Activity
From the line containing "Task: Click Skanska AB last column cross" to the last line of the listing, both included, copy every line exactly and drop the pictures.

*** Material provided ***

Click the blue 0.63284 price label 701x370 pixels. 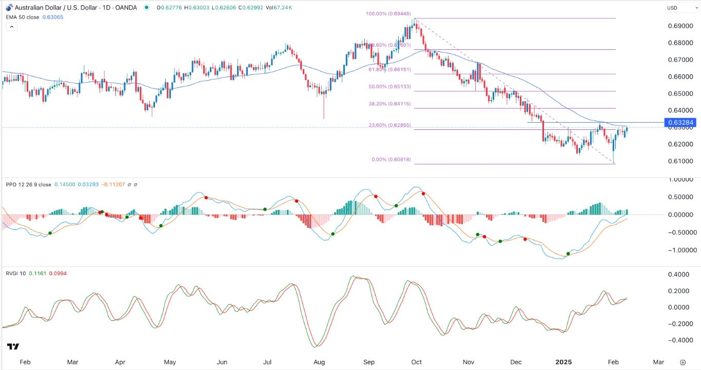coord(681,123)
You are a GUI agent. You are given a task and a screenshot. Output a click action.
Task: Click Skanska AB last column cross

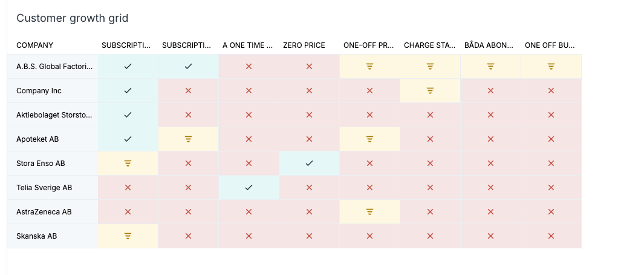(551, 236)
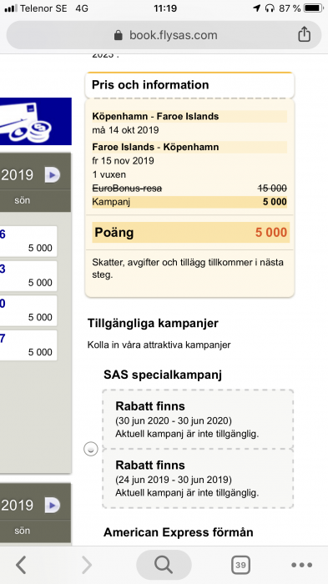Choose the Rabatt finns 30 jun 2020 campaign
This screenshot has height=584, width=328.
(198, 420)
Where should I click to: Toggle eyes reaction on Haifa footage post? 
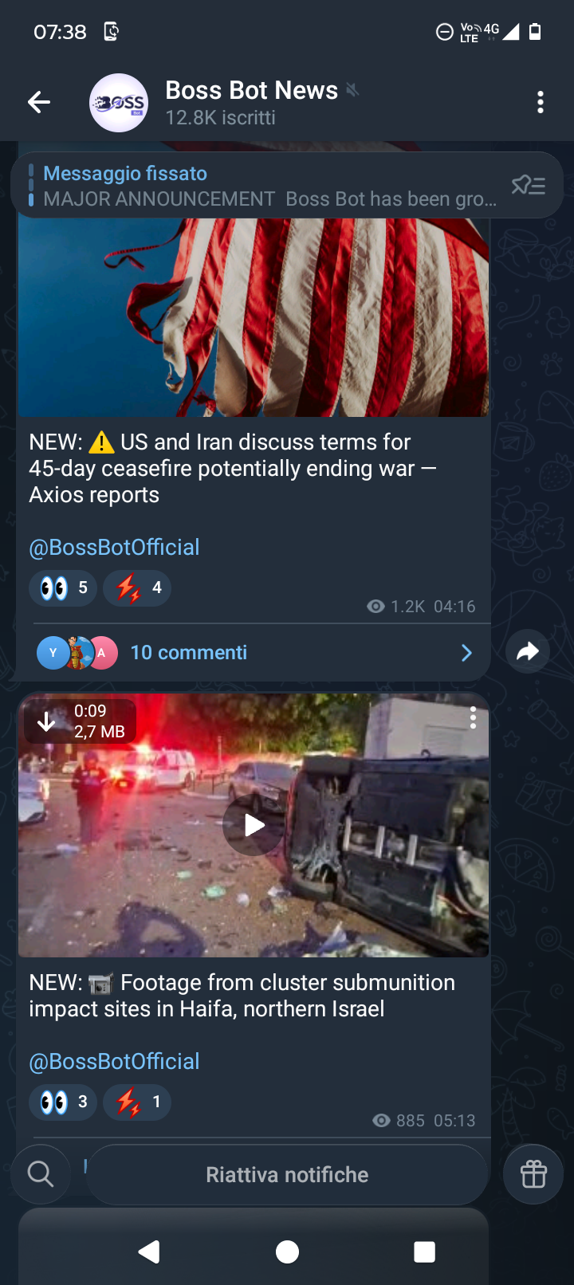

*** End of Material provided ***

Your response
Task: Click Skanska AB last column cross

(551, 236)
Choose the Rabatt finns 30 jun 2020 campaign
This screenshot has height=584, width=328.
(198, 420)
Where should I click to: Toggle eyes reaction on Haifa footage post? 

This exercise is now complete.